- What you have to do
Out of the material that follows, write out exactly the lines from the line with "The image size is (664, 1378)." to the line with "This screenshot has width=1272, height=776.", both ends included, and no others.

- Records provided

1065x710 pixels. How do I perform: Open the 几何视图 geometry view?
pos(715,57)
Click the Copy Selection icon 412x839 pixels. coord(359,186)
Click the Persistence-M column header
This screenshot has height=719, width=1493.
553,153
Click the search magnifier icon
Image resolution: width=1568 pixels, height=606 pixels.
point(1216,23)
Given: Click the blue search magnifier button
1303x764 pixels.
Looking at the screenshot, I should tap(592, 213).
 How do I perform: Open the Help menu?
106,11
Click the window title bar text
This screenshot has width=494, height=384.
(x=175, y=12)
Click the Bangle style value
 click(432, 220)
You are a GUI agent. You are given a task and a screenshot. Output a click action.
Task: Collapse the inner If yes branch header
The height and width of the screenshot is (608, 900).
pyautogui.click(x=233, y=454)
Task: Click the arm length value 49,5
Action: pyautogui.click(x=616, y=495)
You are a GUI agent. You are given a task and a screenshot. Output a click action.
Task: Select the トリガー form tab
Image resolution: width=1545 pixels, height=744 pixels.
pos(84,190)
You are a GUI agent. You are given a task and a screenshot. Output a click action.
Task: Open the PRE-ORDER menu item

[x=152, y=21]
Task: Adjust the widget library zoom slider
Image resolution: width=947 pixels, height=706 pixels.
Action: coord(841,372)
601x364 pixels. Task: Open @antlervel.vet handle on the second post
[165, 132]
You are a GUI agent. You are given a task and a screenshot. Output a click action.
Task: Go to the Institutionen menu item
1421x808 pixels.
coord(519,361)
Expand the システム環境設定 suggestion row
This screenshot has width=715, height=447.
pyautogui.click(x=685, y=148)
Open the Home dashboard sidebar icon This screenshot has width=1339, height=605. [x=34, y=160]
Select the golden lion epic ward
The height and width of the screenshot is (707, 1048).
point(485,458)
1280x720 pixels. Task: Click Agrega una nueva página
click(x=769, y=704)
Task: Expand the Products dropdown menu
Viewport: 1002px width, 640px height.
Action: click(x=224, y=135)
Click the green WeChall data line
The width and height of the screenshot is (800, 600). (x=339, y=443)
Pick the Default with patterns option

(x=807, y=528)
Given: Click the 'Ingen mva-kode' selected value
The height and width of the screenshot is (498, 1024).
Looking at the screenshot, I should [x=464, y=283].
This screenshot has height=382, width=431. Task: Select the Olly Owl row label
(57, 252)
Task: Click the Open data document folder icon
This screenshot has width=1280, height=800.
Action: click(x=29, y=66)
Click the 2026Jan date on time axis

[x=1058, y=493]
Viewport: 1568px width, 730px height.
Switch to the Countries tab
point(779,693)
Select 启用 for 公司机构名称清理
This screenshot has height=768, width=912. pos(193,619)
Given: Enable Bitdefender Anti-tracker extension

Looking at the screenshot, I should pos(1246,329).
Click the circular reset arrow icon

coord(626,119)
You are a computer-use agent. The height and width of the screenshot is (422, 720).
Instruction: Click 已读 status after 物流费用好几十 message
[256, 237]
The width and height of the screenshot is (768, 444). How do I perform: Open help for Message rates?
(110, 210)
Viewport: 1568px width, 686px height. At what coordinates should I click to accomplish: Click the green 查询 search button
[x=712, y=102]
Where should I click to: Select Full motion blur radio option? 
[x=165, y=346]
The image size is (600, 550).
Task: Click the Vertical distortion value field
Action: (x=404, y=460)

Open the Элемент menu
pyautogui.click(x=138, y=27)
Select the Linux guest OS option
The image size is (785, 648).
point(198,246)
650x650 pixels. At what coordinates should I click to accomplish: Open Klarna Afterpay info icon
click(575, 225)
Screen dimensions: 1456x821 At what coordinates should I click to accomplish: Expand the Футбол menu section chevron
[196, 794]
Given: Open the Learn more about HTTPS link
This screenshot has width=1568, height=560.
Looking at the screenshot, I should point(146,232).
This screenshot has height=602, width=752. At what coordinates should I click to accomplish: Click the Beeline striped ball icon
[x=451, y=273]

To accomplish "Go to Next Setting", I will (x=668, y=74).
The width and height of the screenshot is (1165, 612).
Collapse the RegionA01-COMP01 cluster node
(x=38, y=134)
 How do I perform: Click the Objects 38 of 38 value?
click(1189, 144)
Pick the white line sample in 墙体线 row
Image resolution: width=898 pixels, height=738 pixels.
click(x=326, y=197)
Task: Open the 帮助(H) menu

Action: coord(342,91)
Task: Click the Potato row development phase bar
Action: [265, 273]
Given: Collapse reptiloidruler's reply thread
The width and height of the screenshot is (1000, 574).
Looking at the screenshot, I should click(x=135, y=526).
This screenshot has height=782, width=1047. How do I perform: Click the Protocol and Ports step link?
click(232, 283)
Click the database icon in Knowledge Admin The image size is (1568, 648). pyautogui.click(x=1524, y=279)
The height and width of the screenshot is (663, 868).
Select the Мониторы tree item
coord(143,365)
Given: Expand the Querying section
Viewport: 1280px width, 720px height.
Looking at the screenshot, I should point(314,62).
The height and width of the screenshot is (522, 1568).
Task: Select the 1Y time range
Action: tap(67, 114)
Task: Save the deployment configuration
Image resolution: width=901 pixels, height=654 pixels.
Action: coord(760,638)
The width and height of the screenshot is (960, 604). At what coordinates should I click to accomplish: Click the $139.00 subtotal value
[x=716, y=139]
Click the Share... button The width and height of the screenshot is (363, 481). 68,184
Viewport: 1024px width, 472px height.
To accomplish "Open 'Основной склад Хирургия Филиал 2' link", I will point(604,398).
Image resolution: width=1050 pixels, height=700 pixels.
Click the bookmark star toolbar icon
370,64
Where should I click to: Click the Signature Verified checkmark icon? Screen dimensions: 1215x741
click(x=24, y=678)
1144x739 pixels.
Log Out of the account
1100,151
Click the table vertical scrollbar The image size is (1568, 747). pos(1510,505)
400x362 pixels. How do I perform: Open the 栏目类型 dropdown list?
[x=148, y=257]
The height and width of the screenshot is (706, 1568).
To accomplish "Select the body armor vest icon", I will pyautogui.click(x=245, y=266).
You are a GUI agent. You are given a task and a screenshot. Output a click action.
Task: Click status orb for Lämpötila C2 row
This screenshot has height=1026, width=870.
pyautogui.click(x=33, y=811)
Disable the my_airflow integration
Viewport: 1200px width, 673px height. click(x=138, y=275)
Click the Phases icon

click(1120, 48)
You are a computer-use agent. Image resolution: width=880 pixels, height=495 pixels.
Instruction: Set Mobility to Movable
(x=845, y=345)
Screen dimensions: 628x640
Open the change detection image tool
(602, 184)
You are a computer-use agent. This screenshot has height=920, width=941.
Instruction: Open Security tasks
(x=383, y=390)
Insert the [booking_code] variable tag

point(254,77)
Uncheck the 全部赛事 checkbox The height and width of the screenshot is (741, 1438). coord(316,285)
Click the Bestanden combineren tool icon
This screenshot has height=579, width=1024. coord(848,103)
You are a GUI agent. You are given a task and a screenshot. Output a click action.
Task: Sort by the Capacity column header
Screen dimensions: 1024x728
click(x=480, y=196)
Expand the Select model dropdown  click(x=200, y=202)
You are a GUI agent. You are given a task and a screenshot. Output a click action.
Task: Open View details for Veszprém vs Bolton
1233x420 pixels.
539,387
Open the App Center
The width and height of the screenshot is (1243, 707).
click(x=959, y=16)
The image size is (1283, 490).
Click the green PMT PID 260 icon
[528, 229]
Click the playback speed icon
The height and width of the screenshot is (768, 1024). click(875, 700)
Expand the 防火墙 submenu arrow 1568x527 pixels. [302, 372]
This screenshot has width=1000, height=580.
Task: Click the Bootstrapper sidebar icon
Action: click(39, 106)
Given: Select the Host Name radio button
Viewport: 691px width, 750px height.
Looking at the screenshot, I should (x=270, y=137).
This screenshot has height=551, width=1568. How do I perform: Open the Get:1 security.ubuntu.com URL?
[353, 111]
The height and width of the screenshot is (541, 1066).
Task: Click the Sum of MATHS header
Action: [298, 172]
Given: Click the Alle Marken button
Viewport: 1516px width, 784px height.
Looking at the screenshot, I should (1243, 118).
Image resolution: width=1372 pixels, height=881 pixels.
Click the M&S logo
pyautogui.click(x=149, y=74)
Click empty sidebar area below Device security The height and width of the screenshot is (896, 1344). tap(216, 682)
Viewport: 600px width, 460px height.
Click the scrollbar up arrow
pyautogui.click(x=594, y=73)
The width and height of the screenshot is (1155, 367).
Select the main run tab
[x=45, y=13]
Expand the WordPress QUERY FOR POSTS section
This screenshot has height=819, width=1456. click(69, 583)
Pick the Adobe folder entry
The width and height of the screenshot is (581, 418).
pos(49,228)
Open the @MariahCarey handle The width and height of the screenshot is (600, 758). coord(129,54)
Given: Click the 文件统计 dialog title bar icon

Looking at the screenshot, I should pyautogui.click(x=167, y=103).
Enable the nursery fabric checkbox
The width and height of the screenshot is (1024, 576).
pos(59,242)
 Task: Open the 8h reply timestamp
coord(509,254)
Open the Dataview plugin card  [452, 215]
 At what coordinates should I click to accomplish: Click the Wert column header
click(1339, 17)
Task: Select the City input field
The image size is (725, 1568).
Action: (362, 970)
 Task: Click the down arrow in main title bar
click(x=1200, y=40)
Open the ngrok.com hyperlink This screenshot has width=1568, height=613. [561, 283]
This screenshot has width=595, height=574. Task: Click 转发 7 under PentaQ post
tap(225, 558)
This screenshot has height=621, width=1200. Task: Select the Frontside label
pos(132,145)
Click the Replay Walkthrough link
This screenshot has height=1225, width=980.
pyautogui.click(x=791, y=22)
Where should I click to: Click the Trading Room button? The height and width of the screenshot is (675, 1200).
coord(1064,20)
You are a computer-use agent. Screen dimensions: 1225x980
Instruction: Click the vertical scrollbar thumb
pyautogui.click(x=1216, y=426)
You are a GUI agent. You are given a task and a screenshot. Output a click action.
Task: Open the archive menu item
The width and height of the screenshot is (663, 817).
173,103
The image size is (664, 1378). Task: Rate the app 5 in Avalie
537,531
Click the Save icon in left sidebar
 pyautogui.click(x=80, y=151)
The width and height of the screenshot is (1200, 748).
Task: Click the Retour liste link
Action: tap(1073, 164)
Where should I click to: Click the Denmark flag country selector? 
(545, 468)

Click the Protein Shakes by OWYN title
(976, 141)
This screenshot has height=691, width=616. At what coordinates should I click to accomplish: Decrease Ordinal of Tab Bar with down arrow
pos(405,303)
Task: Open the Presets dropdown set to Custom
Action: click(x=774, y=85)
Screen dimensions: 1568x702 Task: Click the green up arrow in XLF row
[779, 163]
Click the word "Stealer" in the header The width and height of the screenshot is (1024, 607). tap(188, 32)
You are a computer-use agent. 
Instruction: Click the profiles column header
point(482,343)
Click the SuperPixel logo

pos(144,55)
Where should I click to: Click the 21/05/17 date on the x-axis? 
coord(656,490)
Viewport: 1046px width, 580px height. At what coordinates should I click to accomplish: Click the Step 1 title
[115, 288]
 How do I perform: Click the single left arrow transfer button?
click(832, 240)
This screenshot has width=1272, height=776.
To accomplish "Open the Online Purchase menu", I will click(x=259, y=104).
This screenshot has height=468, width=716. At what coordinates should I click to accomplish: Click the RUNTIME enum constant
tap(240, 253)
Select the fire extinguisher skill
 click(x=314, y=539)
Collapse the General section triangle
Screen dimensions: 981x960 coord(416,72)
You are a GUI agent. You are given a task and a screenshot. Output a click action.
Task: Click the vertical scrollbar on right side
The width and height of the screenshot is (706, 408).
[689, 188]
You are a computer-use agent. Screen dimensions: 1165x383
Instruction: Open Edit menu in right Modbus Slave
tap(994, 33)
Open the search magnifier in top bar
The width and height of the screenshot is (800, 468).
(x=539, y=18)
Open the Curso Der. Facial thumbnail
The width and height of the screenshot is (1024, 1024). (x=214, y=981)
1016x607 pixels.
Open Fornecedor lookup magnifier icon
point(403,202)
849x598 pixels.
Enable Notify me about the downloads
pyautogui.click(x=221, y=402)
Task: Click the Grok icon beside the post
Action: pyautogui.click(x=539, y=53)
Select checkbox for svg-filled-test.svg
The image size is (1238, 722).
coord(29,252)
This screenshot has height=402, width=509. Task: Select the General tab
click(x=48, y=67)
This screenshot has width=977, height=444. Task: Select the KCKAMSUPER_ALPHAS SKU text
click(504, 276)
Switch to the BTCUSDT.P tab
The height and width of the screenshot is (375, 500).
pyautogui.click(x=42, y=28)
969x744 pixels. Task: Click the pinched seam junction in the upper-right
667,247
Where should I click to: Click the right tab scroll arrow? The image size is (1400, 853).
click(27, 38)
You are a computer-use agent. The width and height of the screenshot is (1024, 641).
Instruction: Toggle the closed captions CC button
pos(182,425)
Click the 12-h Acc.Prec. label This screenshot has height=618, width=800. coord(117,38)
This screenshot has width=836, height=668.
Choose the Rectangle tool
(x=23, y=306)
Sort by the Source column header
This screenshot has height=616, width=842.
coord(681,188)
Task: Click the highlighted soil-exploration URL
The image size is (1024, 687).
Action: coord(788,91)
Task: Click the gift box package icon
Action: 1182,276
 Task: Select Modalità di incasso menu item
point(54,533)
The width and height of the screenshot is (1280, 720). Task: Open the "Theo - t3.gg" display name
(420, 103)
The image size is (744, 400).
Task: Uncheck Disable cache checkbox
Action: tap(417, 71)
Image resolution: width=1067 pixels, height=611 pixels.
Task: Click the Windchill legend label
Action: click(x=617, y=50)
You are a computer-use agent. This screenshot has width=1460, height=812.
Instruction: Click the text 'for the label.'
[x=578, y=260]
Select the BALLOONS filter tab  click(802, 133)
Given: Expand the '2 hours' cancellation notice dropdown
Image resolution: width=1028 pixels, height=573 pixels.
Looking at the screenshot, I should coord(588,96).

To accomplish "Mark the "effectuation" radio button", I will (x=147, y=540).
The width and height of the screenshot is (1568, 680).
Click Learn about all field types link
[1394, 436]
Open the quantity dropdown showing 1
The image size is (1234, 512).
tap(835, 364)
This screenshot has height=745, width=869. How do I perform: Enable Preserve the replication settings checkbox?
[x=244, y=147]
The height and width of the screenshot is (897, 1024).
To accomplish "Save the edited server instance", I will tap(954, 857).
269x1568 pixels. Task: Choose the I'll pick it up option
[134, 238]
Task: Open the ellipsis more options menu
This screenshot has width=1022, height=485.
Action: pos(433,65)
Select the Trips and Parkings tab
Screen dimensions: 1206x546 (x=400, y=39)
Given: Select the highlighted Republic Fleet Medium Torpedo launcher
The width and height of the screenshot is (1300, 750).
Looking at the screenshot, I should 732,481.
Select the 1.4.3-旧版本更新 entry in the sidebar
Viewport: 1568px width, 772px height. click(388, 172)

- Answer area
The image size is (664, 1378). Task: Rate the app 5 in Avalie
537,531
Click the Save icon in left sidebar
 pyautogui.click(x=80, y=151)
The width and height of the screenshot is (1200, 748).
Task: Click the Retour liste link
Action: tap(1073, 164)
Where should I click to: Click the Denmark flag country selector? 
(545, 468)

Click the Protein Shakes by OWYN title
(976, 141)
This screenshot has height=691, width=616. At what coordinates should I click to accomplish: Decrease Ordinal of Tab Bar with down arrow
pos(405,303)
Task: Open the Presets dropdown set to Custom
Action: click(x=774, y=85)
Screen dimensions: 1568x702 Task: Click the green up arrow in XLF row
[779, 163]
Click the word "Stealer" in the header The width and height of the screenshot is (1024, 607). tap(188, 32)
You are a computer-use agent. 
Instruction: Click the profiles column header
point(482,343)
Click the SuperPixel logo

pos(144,55)
Where should I click to: Click the 21/05/17 date on the x-axis? 
coord(656,490)
Viewport: 1046px width, 580px height. At what coordinates should I click to accomplish: Click the Step 1 title
[115, 288]
 How do I perform: Click the single left arrow transfer button?
click(832, 240)
This screenshot has width=1272, height=776.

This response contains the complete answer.